14.4.17

Call-Boy – Isa Ishida


La grande tendance de l’univers romanesque contemporain japonais est de nous plonger de préférence dans un monde étrange, toujours en marge, souvent interlope ou aux confins du fantastique.

« Call-Boy » s’inscrit parfaitement dans cette tendance en nous offrant une plongée inédite, surprenante, vertigineuse aussi dans l’immensité, la complexité et la variété que peut revêtir le désir féminin.

Depuis que, petit garçon encore, Ryô a perdu sa mère, brutalement décédée d’un arrêt cardiaque, il semble s’être déconnecté du monde réel et se laisser quelque peu porter par les évènements. Inscrit à l’université à Tokyo, il n’en suit jamais les cours qui l’ennuient, grâce à une amie en récupèrent le contenu qu’il ne consulte que rarement, consacrant l’essentiel de son temps à procrastiner la journée et, surtout, travailler comme barman la nuit.

C’est au comptoir du bar qu’il va faire la rencontre d’une femme, Madame Midoh, que lui présente un ami et qui lui offre de travailler pour elle comme prostitué de luxe. Une offre inattendue pour un jeune homme que les femmes ennuient, qui considère le sexe plus comme une activité sportive que comme un plaisir, qui ne sort quasiment pas. Après un test de passage aussi fascinant que perturbant, Ryô voit sa vie transformée du tout au tout.

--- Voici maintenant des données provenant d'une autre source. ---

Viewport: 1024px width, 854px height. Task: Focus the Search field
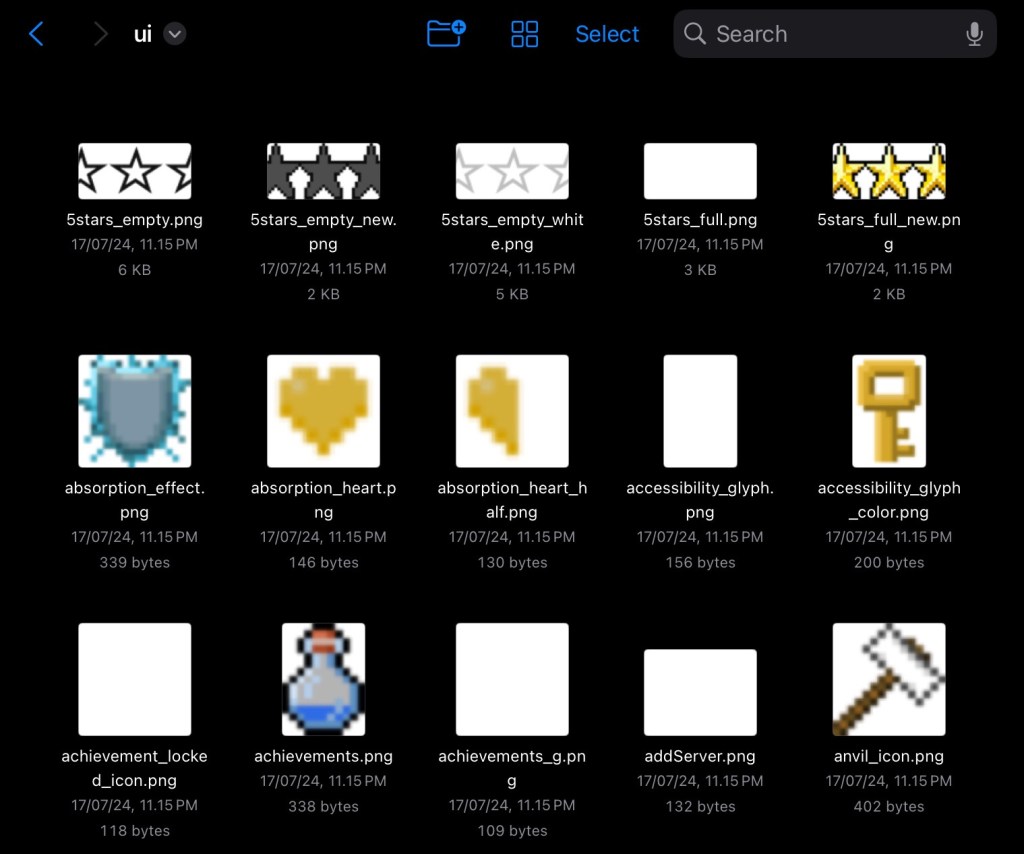tap(820, 34)
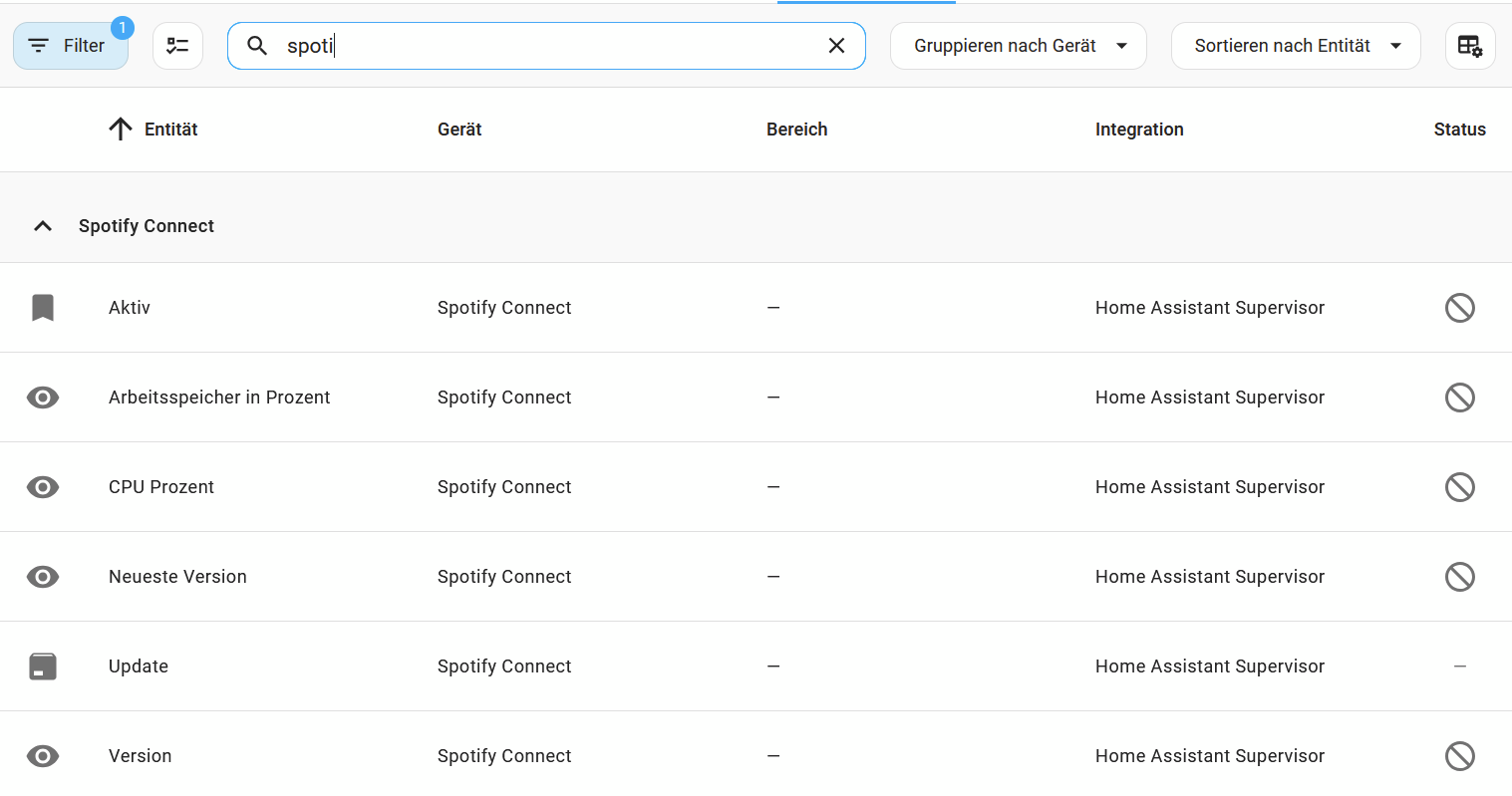
Task: Click disabled status icon in Aktiv row
Action: [x=1459, y=308]
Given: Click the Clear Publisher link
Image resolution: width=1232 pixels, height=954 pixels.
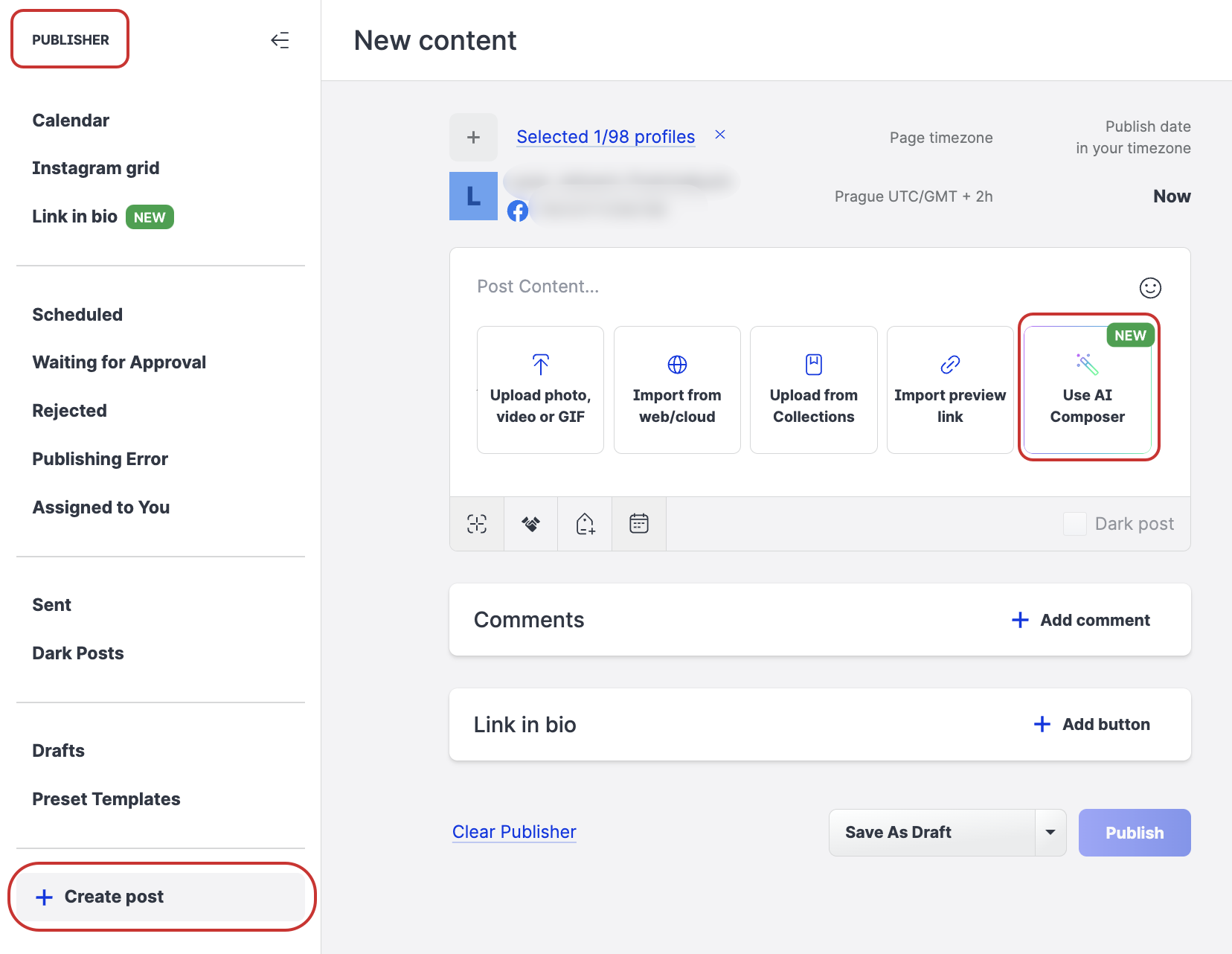Looking at the screenshot, I should (514, 832).
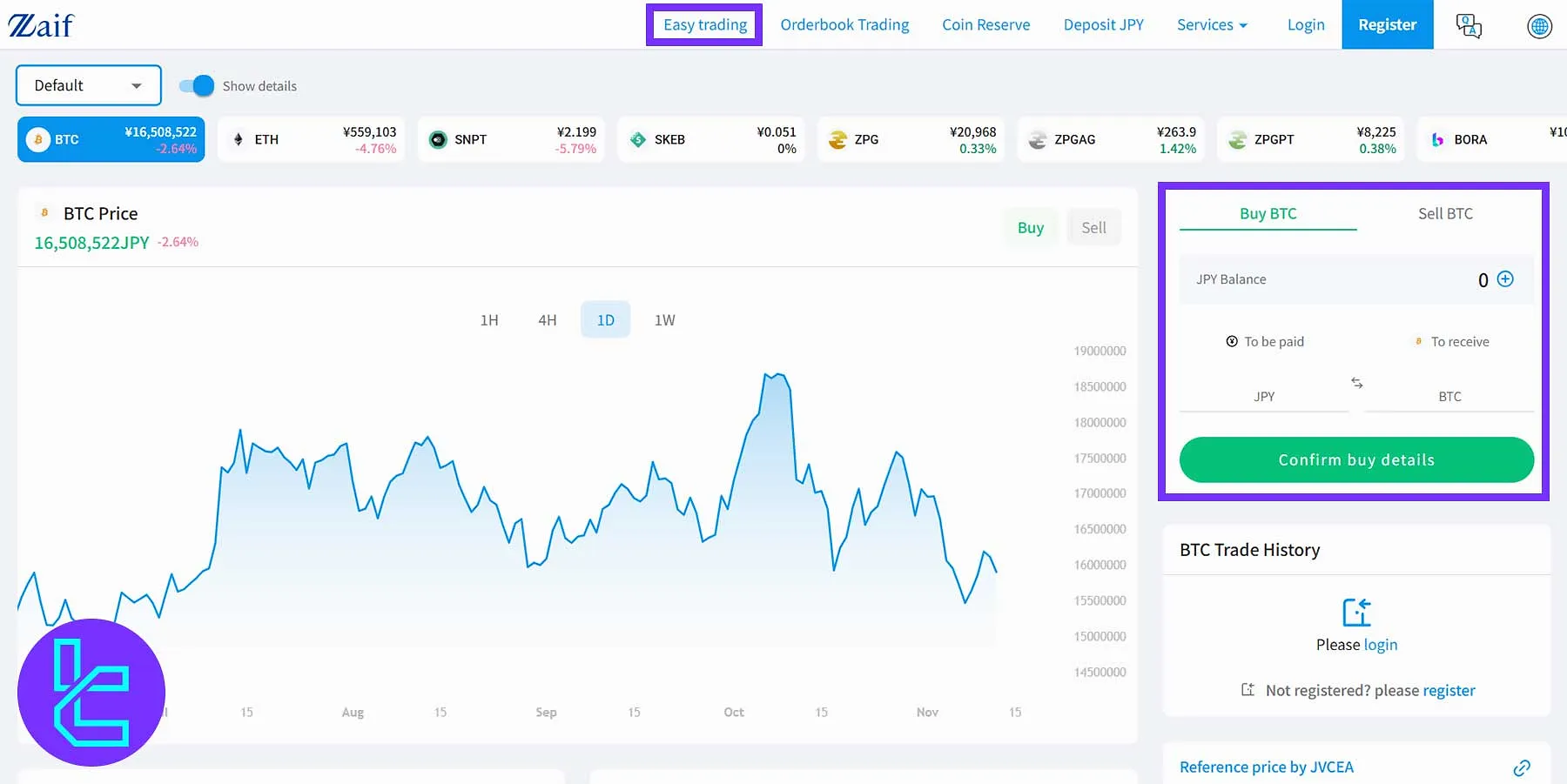Image resolution: width=1567 pixels, height=784 pixels.
Task: Switch the chart to Buy view
Action: point(1031,227)
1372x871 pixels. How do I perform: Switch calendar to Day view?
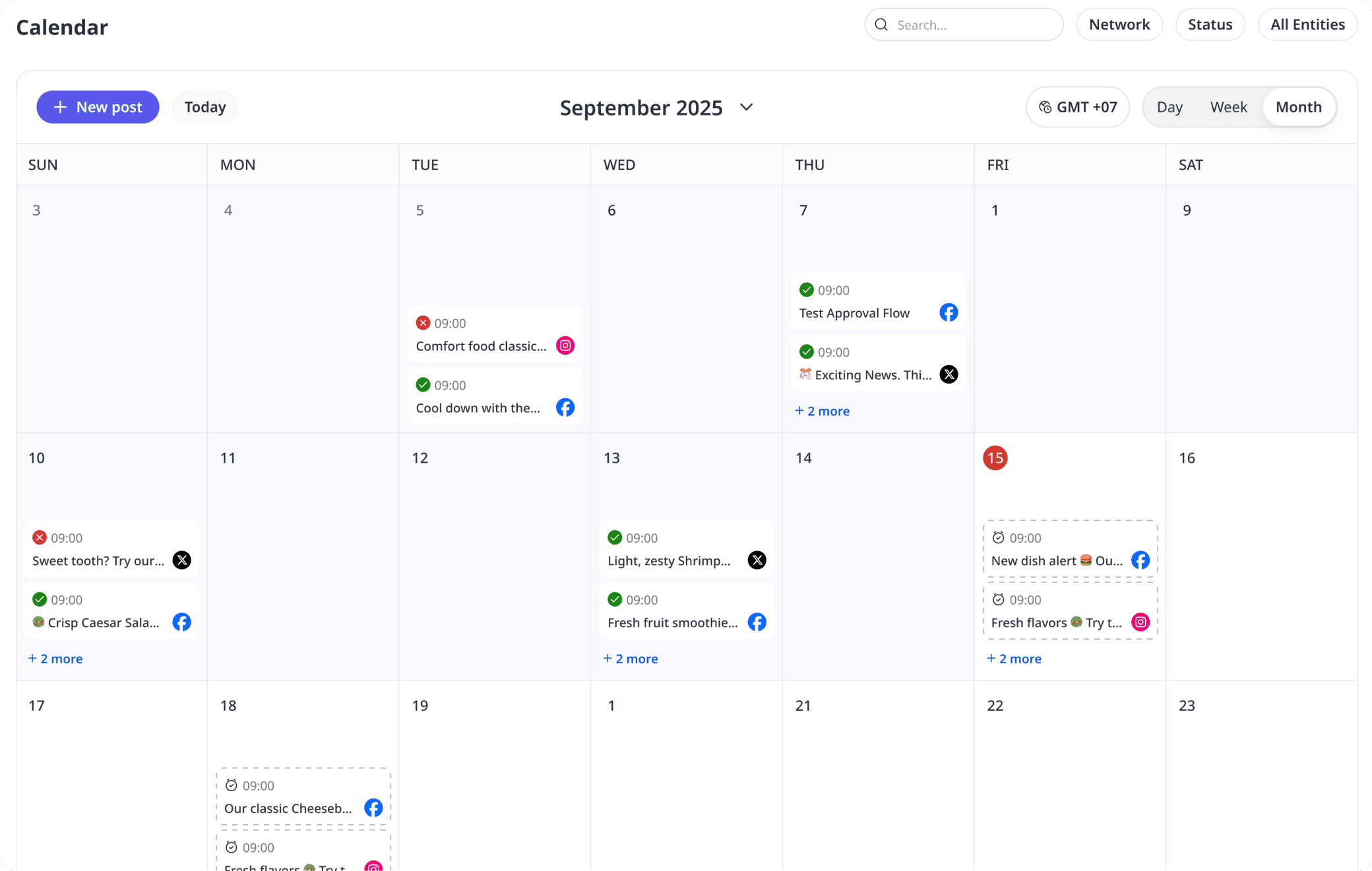pyautogui.click(x=1169, y=107)
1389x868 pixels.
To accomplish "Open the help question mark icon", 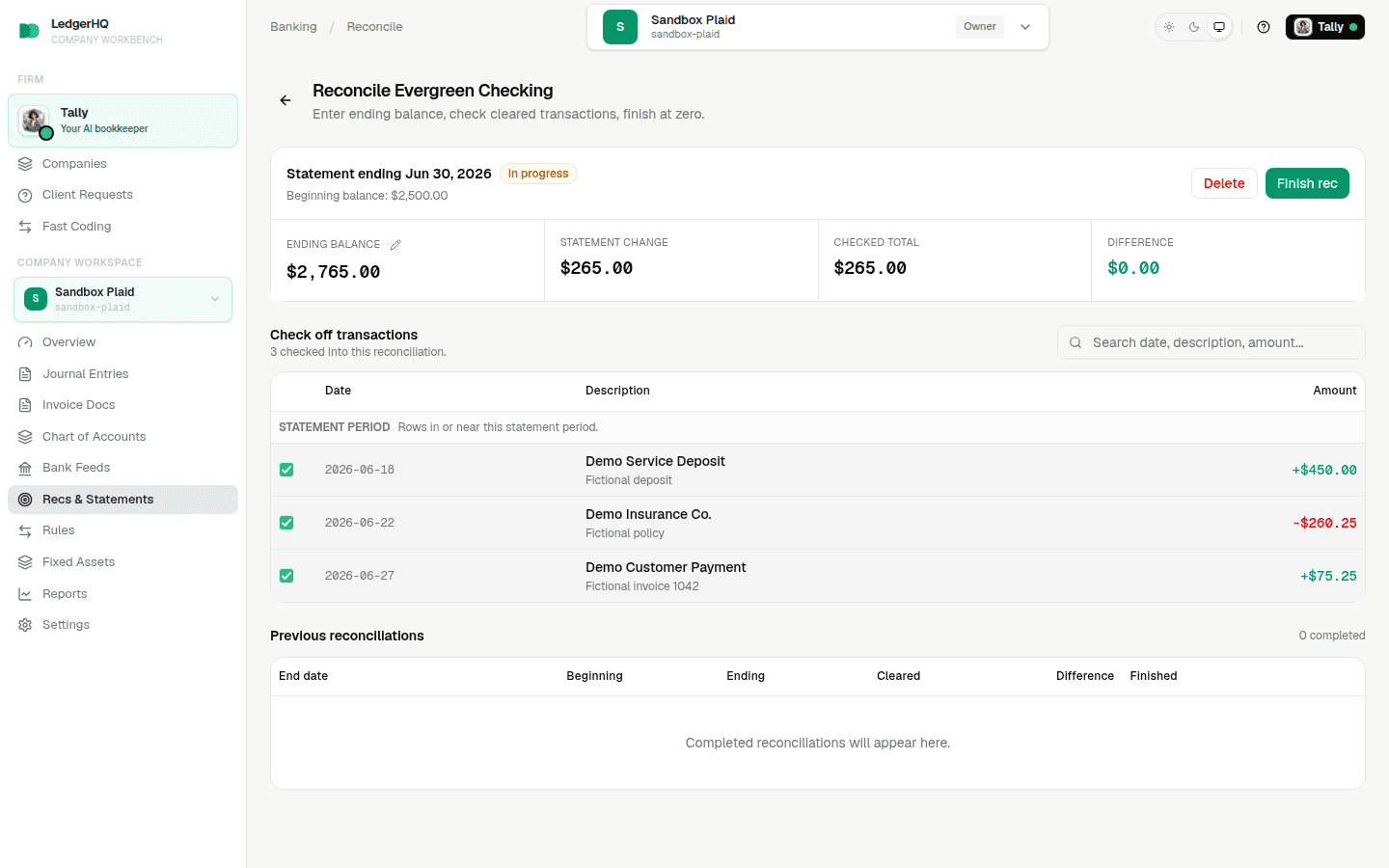I will click(x=1264, y=27).
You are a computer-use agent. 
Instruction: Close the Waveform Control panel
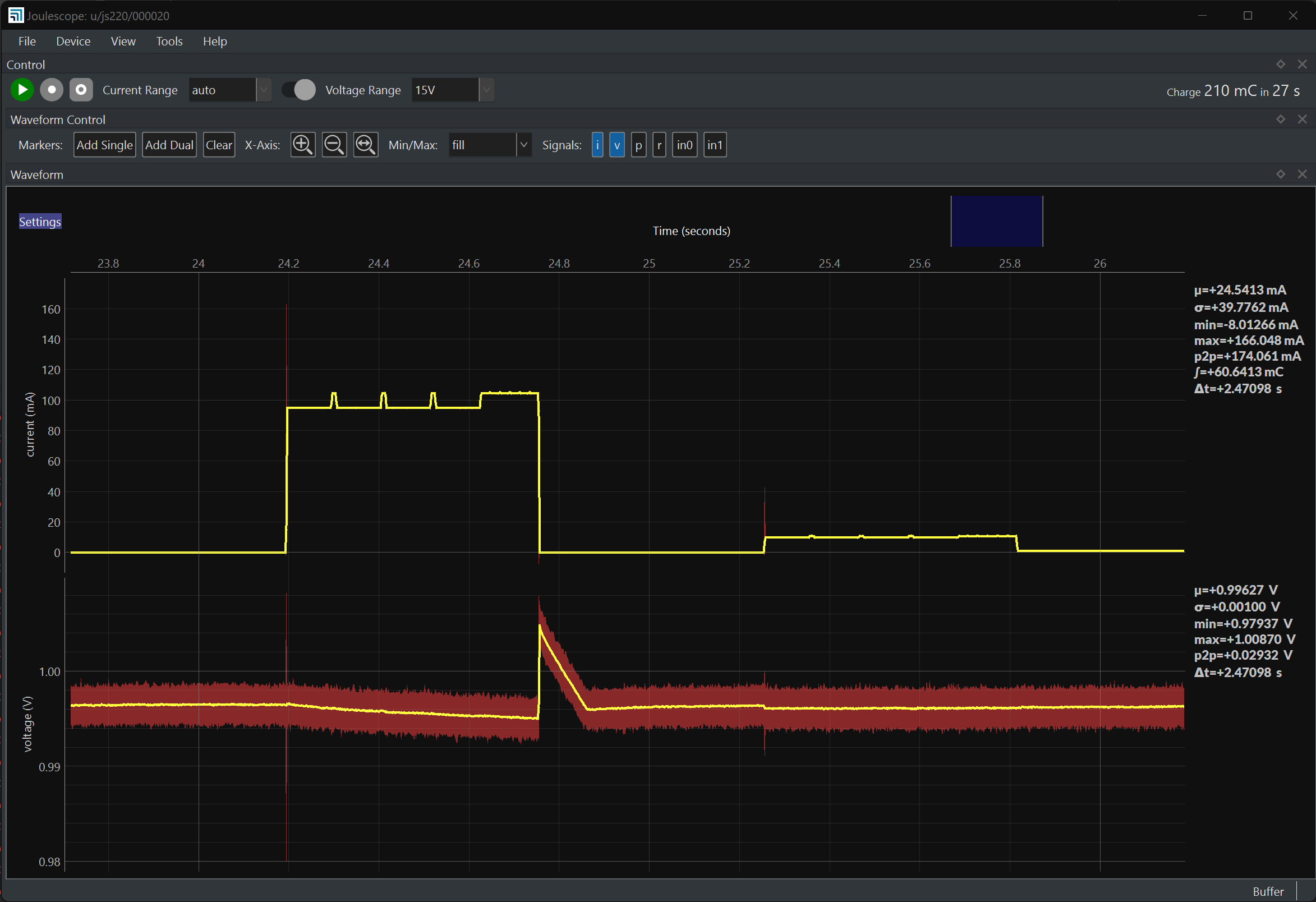tap(1302, 119)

Lui que le rapport aux femmes angoissait, toujours marqué par la perte subite de sa mère, va rapidement devenir l’un des prostitués les plus demandés d’une clientèle de luxe prête à débourser des fortunes pour s’offrir les services d’un jeune homme capable d’assouvir leurs fantasmes avoués ou inavoués. Ce n’est pas tant le physique, certes avenant, de Ryô qui fait son succès mais sa capacité d’écoute, sa tolérance totale face aux demandes et aux situations qu’il rencontre, son absence de jugement face à des femmes de tous âges célibataires, mariées, veuves qui ont besoin d’un vecteur externe pour déclencher en elles des réactions psychologiques et physiques le plus souvent extrêmes qu’une relation normale, usée par la répétition, ne saurait offrir.

Plus les rencontres se multiplient, plus Ryô développe une sorte d’approche philosophique visant à explorer le désir féminin, à le comprendre, à le décoder pour mieux le provoquer et en repousser les limites. Un talent qui ne pourra véritablement éclore qu’après une expérience SM homosexuelle des plus troublantes et qui fera sauter un ultime verrou.

Eteint, terne, inexistant avant, Ryô apprend à devenir humain et trouve sa place dans la société grâce à cette activité occulte et trouble ; un métier qui apporte du plaisir, de la joie et de l’équilibre lorsqu’il est pratiqué par l’expert en désir féminin qu’il est devenu.

Voici un roman à ne pas mettre entre toutes les mains mais qui interpelle par sa force, son originalité et sa capacité à ne jamais tomber dans le trash ou le sordide en dépit du sujet traité et des scènes relatées par le menu.